Block party on the zebrafish sex chromosome

John Postlethwait is fascinated by how zebrafish offspring depend on their mom’s genome to get things started. In a study published in the May issue of G3: Genes|Genomes|Genetics, Postlethwait and co-author Catherine Wilson delve into the unique features of the zebrafish sex chromosome, identifying a maternal-to-zygotic-transition (MZT) gene regulatory block.

Zebrafish females are either ZW or WW. ZZ zebrafish are always males, but some fish with a W can sex-reverse to become males. Although sex-biased gene selection is important for understanding characteristics such as sexual dimorphism, little is known about the distribution of sex-biased genes along fish chromosomes.

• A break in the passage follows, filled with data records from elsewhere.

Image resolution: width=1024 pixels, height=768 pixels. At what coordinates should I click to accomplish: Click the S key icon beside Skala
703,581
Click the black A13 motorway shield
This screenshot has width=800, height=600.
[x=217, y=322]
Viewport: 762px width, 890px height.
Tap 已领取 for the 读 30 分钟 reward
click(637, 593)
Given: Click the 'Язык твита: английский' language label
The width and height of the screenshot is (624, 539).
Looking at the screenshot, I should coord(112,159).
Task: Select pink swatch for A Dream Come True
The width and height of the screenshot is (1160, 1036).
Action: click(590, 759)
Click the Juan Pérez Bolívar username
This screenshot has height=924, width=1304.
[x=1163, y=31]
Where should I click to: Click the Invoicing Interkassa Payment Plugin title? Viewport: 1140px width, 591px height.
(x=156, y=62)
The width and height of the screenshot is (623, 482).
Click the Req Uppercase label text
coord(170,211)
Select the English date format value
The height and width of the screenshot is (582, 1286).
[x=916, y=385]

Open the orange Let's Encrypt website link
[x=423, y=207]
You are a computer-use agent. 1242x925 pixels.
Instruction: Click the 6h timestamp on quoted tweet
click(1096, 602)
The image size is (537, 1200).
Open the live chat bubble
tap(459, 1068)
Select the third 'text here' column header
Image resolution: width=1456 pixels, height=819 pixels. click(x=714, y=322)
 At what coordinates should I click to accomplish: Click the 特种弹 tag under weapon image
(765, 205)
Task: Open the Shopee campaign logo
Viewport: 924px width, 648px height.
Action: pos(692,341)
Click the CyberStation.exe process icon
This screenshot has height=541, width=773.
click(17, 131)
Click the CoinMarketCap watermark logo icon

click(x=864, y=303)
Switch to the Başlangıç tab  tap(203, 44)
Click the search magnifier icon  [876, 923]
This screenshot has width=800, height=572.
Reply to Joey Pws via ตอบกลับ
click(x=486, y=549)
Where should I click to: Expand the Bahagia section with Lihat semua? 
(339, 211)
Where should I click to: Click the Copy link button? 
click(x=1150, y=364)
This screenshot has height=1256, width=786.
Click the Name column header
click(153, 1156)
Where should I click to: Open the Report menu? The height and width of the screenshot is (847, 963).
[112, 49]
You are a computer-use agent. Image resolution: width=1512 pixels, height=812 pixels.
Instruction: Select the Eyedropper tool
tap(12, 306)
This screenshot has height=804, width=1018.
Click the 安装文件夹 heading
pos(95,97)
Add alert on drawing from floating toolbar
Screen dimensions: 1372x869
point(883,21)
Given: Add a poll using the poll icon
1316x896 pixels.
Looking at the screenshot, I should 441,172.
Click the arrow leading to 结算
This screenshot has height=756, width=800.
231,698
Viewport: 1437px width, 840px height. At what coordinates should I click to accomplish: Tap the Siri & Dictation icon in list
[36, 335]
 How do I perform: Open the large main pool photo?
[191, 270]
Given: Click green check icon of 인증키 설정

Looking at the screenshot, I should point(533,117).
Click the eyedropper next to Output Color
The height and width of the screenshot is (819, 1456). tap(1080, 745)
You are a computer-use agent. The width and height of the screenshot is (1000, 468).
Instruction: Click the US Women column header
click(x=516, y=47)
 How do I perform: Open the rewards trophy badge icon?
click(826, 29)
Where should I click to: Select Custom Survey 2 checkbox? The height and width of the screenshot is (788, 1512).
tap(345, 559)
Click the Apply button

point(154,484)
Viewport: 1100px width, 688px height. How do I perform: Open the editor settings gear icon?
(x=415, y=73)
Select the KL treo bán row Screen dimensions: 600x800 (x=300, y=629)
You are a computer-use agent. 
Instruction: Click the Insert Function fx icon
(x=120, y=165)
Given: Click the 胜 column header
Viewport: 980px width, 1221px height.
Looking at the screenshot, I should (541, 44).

To learn more about zebrafish sex-biased genes, Wilson and Postlethwait harvested gonads from male and female Nadia-strain zebrafish at three months post-fertilization and performed RNA-seq to compare gene expression patterns in females versus males. Differentially expressed (DE) genes were evaluated with DESeq2 software.

They also analyzed gonads from laboratory strain AB. After several generations of gynogenesis, these fish lack sex chromosomes. Analyzing gonads from AB fish allowed the authors to rule out sex determination as a means of ovary-specific gene silencing.

As expected, substantially more genes showed testis-biased than ovary-biased expression (10,495 to 6,557, respectively). DE genes aligned with these proportions across the genome—with the exception of Chr4, the sex chromosome. Chr4’s long right arm, Chr4R, was cytogenetically and transcriptionally unique. In fact, about 80% of Chr4R genes have no human orthologs.

Importantly, their analysis revealed that a long block of sex chromosome Chr4 features not only the unique silencing of protein-coding genes in egg cells but also encodes RNA molecules for maternal-to-zygotic transfer necessary for making proteins and eliminating the mother’s transcripts.

All egg-laying animals—including, to some extent, humans—begin development using maternally-produced RNA and proteins, which means some embryonic phenotypes depend on the mother’s genotype rather than the embryo’s. The MZT marks the point when the embryo begins to rely on its own RNA and proteins, and it requires complex gene regulation changes.

In contrast to much of the rest of the genome, Chr4R is mainly heterochromatic. Surprisingly, transcription in ovaries was suppressed for nearly all protein-coding genes in this region but still occurred in testes.

This area of suppressed ovary-biased transcription is involved in the MZT transfer of components such as ribosomes and spliceosomes that kickstart embryonic development following fertilization. An adjacent genomic area removes maternal transcripts when the zygote reaches the 1,000-cell stage. 

The study found that gonads from the AB strain followed the same general expression pattern as those from Nadia fish, meaning ovary-specific gene silencing must be related to gonad development, function, or both—not sex determination.

Postlethwait explains that this study lays some groundwork for egg quality research. Pollutants may affect egg quality, and studying non-placental zebrafish makes toxicological effects easier to uncover. Extrapolating such effects to humans requires understanding, among other things, the balance and mechanisms of ovary- and testis-biased expression in developing and adult zebrafish.